◆ Selected extract
------------------------------------------------------------

These are fundamental questions that should be made explicit. It makes the article more accessible for the rest of us.

Modest proposal; Before Burgers, KS, Kdv (that almost no one knows) etc. why not do the heat equation (that everyone knows) from A-Z?

For the record, I have given some proposals regarding other DL_PDEarticles to authors and ZERO response. I've run out of pearls at this stage..

### Re: DL and PDEs

Posted: August 26th, 2018, 3:30 pm
I think part of the interest in the "difficult" equations comes from domain experts (i.e. not ML people, not numerican analysis people) who would like to make their life easier by applying ML to a problem they need to solve anyway.

But there are also ML people trying to make themselves useful to other disciplines.

------------------------------------------------------------

◆ Questions on the material
- A) From the forum excerpt, duplicate everything from "Modest proposal; Before" down to "at this stage..".
- B) Decide whether each statement below agrees with the forum excerpt, answering yes or no and quoting the words of the excerpt that settle it. (i) The poster who proposes the heat equation reports getting no response after giving proposals to authors of other articles. (ii) The reply was posted on August 26th, 2018. (iii) The reply attributes part of the interest in the "difficult" equations to numerical analysis people.

◆ Data excerpt
------------------------------------------------------------

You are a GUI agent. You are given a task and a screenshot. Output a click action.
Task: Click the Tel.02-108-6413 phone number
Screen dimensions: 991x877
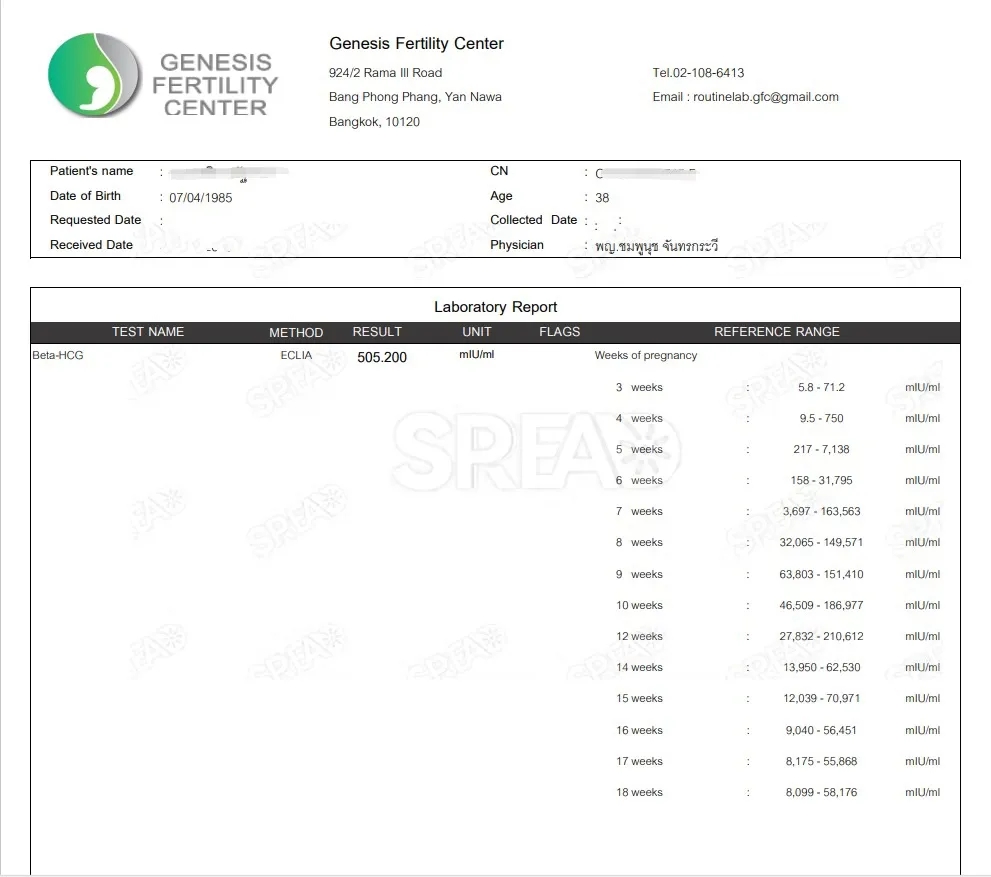coord(698,73)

------------------------------------------------------------

◆ Solutions to the tasks
- A)
Modest proposal; Before Burgers, KS, Kdv (that almost no one knows) etc. why not do the heat equation (that everyone knows) from A-Z?

For the record, I have given some proposals regarding other DL_PDEarticles to authors and ZERO response. I've run out of pearls at this stage..

- B)
(i) Yes: "I have given some proposals regarding other DL_PDEarticles to authors and ZERO response."
(ii) Yes: "Posted: August 26th, 2018, 3:30 pm"
(iii) No: "comes from domain experts (i.e. not ML people, not numerican analysis people)"